Titelangaben
Metzger, Stefan ; Junkermann, Wolfgang ; Butterbach-Bahl, Klaus ; Schmid, Hans Peter ; Foken, Thomas:
Measuring the 3-D wind vector with a weight-shift microlight aircraft.
In: Atmospheric Measurement Techniques Discussions.
Bd. 4
(2011)
.
- S. 1303-1370.
ISSN 1867-8610
DOI: https://doi.org/10.5194/amtd-4-1303-2011
Abstract
This study investigates whether the 3-D wind vector can be measured reliably from a highly transportable and low-cost weight-shift microlight aircraft. Therefore we draw up a transferable procedure to accommodate flow distortion originating from the aircraft body and -wing. This procedure consists of the analysis of aircraft dynamics and seven successive calibration steps. For our aircraft the horizontal wind components receive their greatest single amendment (14%, relative to the initial uncertainty) from the correction of flow distortion magnitude in the dynamic pressure computation. Conversely the vertical wind component is most of all improved (31%) by subsequent steps considering the 3-D flow distortion distribution in the flow angle computations. Therein the influences of the aircraft's aeroelastic wing (53%), as well as sudden changes in wing loading (16%) are considered by using the measured lift coefficient as explanatory variable.

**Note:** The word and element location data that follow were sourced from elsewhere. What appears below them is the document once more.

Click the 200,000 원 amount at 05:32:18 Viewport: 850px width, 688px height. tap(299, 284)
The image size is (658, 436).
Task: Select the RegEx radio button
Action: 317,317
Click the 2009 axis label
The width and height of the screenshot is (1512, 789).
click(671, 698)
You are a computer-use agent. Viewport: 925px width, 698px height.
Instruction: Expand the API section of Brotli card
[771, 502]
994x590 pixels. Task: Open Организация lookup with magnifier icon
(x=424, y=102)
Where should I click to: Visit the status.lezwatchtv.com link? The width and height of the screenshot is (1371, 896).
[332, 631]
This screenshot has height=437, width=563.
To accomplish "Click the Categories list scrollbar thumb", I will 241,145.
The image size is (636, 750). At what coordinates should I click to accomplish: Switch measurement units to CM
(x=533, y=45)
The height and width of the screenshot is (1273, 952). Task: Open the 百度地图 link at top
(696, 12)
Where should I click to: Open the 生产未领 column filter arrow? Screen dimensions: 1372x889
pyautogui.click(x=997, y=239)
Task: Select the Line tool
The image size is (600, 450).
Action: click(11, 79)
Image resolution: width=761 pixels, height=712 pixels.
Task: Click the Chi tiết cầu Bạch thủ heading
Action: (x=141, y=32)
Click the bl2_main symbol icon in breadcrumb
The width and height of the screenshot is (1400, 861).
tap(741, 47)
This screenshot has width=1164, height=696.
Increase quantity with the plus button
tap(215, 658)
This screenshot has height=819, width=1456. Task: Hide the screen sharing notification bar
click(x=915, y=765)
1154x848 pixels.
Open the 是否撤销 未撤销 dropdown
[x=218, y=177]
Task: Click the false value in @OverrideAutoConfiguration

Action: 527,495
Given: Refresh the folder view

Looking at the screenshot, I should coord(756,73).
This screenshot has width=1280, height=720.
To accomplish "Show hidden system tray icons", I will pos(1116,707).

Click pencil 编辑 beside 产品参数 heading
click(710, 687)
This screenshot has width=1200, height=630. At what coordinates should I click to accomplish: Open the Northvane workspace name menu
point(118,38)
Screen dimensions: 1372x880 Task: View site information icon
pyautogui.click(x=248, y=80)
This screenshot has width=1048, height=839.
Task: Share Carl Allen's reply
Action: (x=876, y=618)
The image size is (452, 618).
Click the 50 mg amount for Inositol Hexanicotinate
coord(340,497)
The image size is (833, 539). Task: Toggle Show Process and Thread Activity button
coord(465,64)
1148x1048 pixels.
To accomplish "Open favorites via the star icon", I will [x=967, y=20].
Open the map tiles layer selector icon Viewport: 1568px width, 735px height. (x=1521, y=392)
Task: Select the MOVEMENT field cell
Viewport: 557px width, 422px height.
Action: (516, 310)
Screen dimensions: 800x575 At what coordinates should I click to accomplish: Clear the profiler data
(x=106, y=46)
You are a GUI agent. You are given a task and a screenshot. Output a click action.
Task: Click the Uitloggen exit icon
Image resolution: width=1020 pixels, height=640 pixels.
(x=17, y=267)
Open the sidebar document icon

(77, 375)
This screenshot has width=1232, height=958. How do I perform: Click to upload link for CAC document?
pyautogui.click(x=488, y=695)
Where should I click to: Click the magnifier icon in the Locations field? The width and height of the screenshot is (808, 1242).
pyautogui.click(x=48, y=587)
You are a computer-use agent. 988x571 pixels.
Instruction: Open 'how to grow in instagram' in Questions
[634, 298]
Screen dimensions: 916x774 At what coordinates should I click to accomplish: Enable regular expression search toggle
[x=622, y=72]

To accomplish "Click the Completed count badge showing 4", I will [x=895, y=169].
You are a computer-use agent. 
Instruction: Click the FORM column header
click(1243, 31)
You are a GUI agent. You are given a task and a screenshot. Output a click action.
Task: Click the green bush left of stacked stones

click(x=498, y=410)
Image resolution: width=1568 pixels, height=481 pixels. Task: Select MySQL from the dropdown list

Three independent lines of analysis are used to evaluate the quality of the wind measurement: (a) A wind tunnel study in combination with the propagation of sensor uncertainties defines the systems input uncertainty to ≈0.6 m s⁻¹ at the extremes of a 95% confidence interval. (b) During severe vertical flight manoeuvres the deviation range of the vertical wind component does not exceed 0.3 m s⁻¹. (c) The comparison with ground based wind measurements yields an overall operational uncertainty (root mean square deviation) of ≈0.4 m s⁻¹ for the horizontal and ≈0.3 m s⁻¹ for the vertical wind components. No conclusive dependence of the uncertainty on the wind magnitude (<8 m s⁻¹) or true airspeed (ranging from 23–30 m s⁻¹) is found. Hence our analysis provides the necessary basis to study the wind measurement precision and spectral quality, which is prerequisite for reliable eddy-covariance flux measurements.